• _DIRECTIONS FOR THIS TASK_
Each entry here is to be restated word for word.

Pixel coordinate grounding data:
*-*-*
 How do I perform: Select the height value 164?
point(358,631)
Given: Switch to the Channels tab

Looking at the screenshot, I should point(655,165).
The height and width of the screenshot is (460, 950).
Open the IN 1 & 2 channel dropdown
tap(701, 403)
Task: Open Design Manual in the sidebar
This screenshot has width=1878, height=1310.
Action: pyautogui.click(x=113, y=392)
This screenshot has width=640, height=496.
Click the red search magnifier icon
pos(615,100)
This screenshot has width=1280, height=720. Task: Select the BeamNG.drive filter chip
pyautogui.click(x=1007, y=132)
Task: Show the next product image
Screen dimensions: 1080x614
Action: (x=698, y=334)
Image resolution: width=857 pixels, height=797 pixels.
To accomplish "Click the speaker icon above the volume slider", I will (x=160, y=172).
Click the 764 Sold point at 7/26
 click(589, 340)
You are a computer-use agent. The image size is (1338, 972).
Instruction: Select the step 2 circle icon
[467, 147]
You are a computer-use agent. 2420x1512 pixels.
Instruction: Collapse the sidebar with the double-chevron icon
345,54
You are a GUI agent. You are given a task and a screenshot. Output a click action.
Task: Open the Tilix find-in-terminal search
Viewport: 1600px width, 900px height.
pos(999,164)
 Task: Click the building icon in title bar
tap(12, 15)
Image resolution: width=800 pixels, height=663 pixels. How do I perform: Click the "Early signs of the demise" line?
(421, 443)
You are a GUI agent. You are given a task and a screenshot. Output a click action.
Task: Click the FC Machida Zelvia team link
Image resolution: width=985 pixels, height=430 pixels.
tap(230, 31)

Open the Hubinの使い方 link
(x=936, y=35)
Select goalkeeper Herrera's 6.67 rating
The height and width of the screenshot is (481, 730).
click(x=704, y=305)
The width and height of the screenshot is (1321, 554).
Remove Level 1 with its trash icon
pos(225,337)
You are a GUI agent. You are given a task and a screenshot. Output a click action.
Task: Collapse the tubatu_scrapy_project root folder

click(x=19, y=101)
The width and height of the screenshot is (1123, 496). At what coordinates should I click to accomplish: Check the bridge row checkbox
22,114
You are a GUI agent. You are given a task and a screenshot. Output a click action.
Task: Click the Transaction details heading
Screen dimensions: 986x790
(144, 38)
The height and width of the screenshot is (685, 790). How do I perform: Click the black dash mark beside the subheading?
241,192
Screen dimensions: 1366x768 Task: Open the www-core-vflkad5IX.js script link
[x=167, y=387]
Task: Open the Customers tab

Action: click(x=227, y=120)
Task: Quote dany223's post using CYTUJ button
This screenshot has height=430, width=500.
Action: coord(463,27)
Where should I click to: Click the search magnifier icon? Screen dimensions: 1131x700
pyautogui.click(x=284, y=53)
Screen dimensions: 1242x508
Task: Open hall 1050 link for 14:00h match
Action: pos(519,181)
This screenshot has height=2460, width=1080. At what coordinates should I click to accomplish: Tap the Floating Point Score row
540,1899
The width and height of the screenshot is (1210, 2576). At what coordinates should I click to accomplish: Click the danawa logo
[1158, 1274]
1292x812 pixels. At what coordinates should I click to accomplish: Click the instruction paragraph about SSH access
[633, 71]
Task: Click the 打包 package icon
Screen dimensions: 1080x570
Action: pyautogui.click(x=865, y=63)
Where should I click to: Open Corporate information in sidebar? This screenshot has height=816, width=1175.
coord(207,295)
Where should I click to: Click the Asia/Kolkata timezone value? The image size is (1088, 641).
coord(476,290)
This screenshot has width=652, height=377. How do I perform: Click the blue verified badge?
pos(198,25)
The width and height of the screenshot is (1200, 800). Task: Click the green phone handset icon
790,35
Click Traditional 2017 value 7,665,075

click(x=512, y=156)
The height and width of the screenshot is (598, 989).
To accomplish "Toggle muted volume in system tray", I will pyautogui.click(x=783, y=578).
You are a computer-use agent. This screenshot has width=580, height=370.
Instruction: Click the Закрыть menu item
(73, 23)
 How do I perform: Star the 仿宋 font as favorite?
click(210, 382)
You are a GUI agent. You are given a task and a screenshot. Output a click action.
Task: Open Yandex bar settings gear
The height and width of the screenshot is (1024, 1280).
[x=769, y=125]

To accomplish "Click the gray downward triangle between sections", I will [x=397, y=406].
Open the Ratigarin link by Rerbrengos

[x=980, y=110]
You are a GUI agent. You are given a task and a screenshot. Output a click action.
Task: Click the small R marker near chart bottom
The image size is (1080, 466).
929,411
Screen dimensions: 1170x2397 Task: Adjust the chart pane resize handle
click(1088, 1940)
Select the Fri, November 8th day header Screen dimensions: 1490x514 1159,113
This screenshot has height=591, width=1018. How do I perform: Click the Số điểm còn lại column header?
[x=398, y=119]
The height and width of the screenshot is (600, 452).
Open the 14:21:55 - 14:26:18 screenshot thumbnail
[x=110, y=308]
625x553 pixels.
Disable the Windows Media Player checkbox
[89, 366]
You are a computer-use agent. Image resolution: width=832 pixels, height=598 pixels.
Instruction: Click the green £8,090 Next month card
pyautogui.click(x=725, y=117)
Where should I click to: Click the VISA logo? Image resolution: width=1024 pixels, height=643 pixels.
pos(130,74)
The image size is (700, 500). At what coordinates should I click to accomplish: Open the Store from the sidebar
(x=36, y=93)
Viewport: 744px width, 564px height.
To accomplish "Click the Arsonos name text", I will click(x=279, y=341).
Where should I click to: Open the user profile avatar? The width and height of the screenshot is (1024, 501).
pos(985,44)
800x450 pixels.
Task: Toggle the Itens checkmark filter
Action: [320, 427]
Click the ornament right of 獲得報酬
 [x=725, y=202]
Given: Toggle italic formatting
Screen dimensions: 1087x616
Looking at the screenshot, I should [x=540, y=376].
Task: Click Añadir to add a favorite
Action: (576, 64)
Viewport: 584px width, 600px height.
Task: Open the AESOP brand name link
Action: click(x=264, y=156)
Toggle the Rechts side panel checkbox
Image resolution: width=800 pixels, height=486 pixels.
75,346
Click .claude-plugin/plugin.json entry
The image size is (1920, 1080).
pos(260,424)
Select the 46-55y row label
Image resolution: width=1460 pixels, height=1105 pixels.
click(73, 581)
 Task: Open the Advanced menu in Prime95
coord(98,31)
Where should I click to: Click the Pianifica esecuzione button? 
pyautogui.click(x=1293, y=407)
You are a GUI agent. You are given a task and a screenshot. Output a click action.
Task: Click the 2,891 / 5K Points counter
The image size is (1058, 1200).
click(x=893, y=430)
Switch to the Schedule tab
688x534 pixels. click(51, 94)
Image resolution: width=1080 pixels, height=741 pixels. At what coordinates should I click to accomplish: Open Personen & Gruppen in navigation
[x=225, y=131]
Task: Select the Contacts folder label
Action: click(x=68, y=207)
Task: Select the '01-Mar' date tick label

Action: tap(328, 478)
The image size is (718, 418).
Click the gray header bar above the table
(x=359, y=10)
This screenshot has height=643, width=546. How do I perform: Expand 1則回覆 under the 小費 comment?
*-*-*
• _ANSWER TO THIS TASK_
 How do I perform: Select the height value 164?
point(358,631)
Given: Switch to the Channels tab

Looking at the screenshot, I should point(655,165).
The height and width of the screenshot is (460, 950).
Open the IN 1 & 2 channel dropdown
tap(701, 403)
Task: Open Design Manual in the sidebar
This screenshot has width=1878, height=1310.
Action: pyautogui.click(x=113, y=392)
This screenshot has width=640, height=496.
Click the red search magnifier icon
pos(615,100)
This screenshot has width=1280, height=720. Task: Select the BeamNG.drive filter chip
pyautogui.click(x=1007, y=132)
Task: Show the next product image
Screen dimensions: 1080x614
Action: (x=698, y=334)
Image resolution: width=857 pixels, height=797 pixels.
To accomplish "Click the speaker icon above the volume slider", I will (x=160, y=172).
Click the 764 Sold point at 7/26
 click(589, 340)
You are a computer-use agent. The image size is (1338, 972).
Instruction: Select the step 2 circle icon
[467, 147]
You are a computer-use agent. 2420x1512 pixels.
Instruction: Collapse the sidebar with the double-chevron icon
345,54
You are a GUI agent. You are given a task and a screenshot. Output a click action.
Task: Open the Tilix find-in-terminal search
Viewport: 1600px width, 900px height.
pos(999,164)
 Task: Click the building icon in title bar
tap(12, 15)
Image resolution: width=800 pixels, height=663 pixels. How do I perform: Click the "Early signs of the demise" line?
(421, 443)
You are a GUI agent. You are given a task and a screenshot. Output a click action.
Task: Click the FC Machida Zelvia team link
Image resolution: width=985 pixels, height=430 pixels.
tap(230, 31)

Open the Hubinの使い方 link
(x=936, y=35)
Select goalkeeper Herrera's 6.67 rating
The height and width of the screenshot is (481, 730).
click(x=704, y=305)
The width and height of the screenshot is (1321, 554).
Remove Level 1 with its trash icon
pos(225,337)
You are a GUI agent. You are given a task and a screenshot. Output a click action.
Task: Collapse the tubatu_scrapy_project root folder

click(x=19, y=101)
The width and height of the screenshot is (1123, 496). At what coordinates should I click to accomplish: Check the bridge row checkbox
22,114
You are a GUI agent. You are given a task and a screenshot. Output a click action.
Task: Click the Transaction details heading
Screen dimensions: 986x790
(144, 38)
The height and width of the screenshot is (685, 790). How do I perform: Click the black dash mark beside the subheading?
241,192
Screen dimensions: 1366x768 Task: Open the www-core-vflkad5IX.js script link
[x=167, y=387]
Task: Open the Customers tab

Action: click(x=227, y=120)
Task: Quote dany223's post using CYTUJ button
This screenshot has height=430, width=500.
Action: coord(463,27)
Where should I click to: Click the search magnifier icon? Screen dimensions: 1131x700
pyautogui.click(x=284, y=53)
Screen dimensions: 1242x508
Task: Open hall 1050 link for 14:00h match
Action: pos(519,181)
This screenshot has height=2460, width=1080. At what coordinates should I click to accomplish: Tap the Floating Point Score row
540,1899
The width and height of the screenshot is (1210, 2576). At what coordinates should I click to accomplish: Click the danawa logo
[1158, 1274]
1292x812 pixels. At what coordinates should I click to accomplish: Click the instruction paragraph about SSH access
[633, 71]
Task: Click the 打包 package icon
Screen dimensions: 1080x570
Action: pyautogui.click(x=865, y=63)
Where should I click to: Open Corporate information in sidebar? This screenshot has height=816, width=1175.
coord(207,295)
Where should I click to: Click the Asia/Kolkata timezone value? The image size is (1088, 641).
coord(476,290)
This screenshot has width=652, height=377. How do I perform: Click the blue verified badge?
pos(198,25)
The width and height of the screenshot is (1200, 800). Task: Click the green phone handset icon
790,35
Click Traditional 2017 value 7,665,075

click(x=512, y=156)
The height and width of the screenshot is (598, 989).
To accomplish "Toggle muted volume in system tray", I will pyautogui.click(x=783, y=578).
You are a computer-use agent. This screenshot has width=580, height=370.
Instruction: Click the Закрыть menu item
(73, 23)
 How do I perform: Star the 仿宋 font as favorite?
click(210, 382)
You are a GUI agent. You are given a task and a screenshot. Output a click action.
Task: Open Yandex bar settings gear
The height and width of the screenshot is (1024, 1280).
[x=769, y=125]

To accomplish "Click the gray downward triangle between sections", I will [x=397, y=406].
Open the Ratigarin link by Rerbrengos

[x=980, y=110]
You are a GUI agent. You are given a task and a screenshot. Output a click action.
Task: Click the small R marker near chart bottom
The image size is (1080, 466).
929,411
Screen dimensions: 1170x2397 Task: Adjust the chart pane resize handle
click(1088, 1940)
Select the Fri, November 8th day header Screen dimensions: 1490x514 1159,113
This screenshot has height=591, width=1018. How do I perform: Click the Số điểm còn lại column header?
[x=398, y=119]
The height and width of the screenshot is (600, 452).
Open the 14:21:55 - 14:26:18 screenshot thumbnail
[x=110, y=308]
625x553 pixels.
Disable the Windows Media Player checkbox
[89, 366]
You are a computer-use agent. Image resolution: width=832 pixels, height=598 pixels.
Instruction: Click the green £8,090 Next month card
pyautogui.click(x=725, y=117)
Where should I click to: Click the VISA logo? Image resolution: width=1024 pixels, height=643 pixels.
pos(130,74)
The image size is (700, 500). At what coordinates should I click to accomplish: Open the Store from the sidebar
(x=36, y=93)
Viewport: 744px width, 564px height.
To accomplish "Click the Arsonos name text", I will click(x=279, y=341).
Where should I click to: Open the user profile avatar? The width and height of the screenshot is (1024, 501).
pos(985,44)
800x450 pixels.
Task: Toggle the Itens checkmark filter
Action: [320, 427]
Click the ornament right of 獲得報酬
 [x=725, y=202]
Given: Toggle italic formatting
Screen dimensions: 1087x616
Looking at the screenshot, I should [x=540, y=376].
Task: Click Añadir to add a favorite
Action: (576, 64)
Viewport: 584px width, 600px height.
Task: Open the AESOP brand name link
Action: click(x=264, y=156)
Toggle the Rechts side panel checkbox
Image resolution: width=800 pixels, height=486 pixels.
75,346
Click .claude-plugin/plugin.json entry
The image size is (1920, 1080).
pos(260,424)
Select the 46-55y row label
Image resolution: width=1460 pixels, height=1105 pixels.
click(73, 581)
 Task: Open the Advanced menu in Prime95
coord(98,31)
Where should I click to: Click the Pianifica esecuzione button? 
pyautogui.click(x=1293, y=407)
You are a GUI agent. You are given a task and a screenshot. Output a click action.
Task: Click the 2,891 / 5K Points counter
The image size is (1058, 1200).
click(x=893, y=430)
Switch to the Schedule tab
688x534 pixels. click(51, 94)
Image resolution: width=1080 pixels, height=741 pixels. At what coordinates should I click to accomplish: Open Personen & Gruppen in navigation
[x=225, y=131]
Task: Select the Contacts folder label
Action: click(x=68, y=207)
Task: Select the '01-Mar' date tick label

Action: tap(328, 478)
The image size is (718, 418).
Click the gray header bar above the table
(x=359, y=10)
This screenshot has height=643, width=546. How do I perform: Expand 1則回覆 under the 小費 comment?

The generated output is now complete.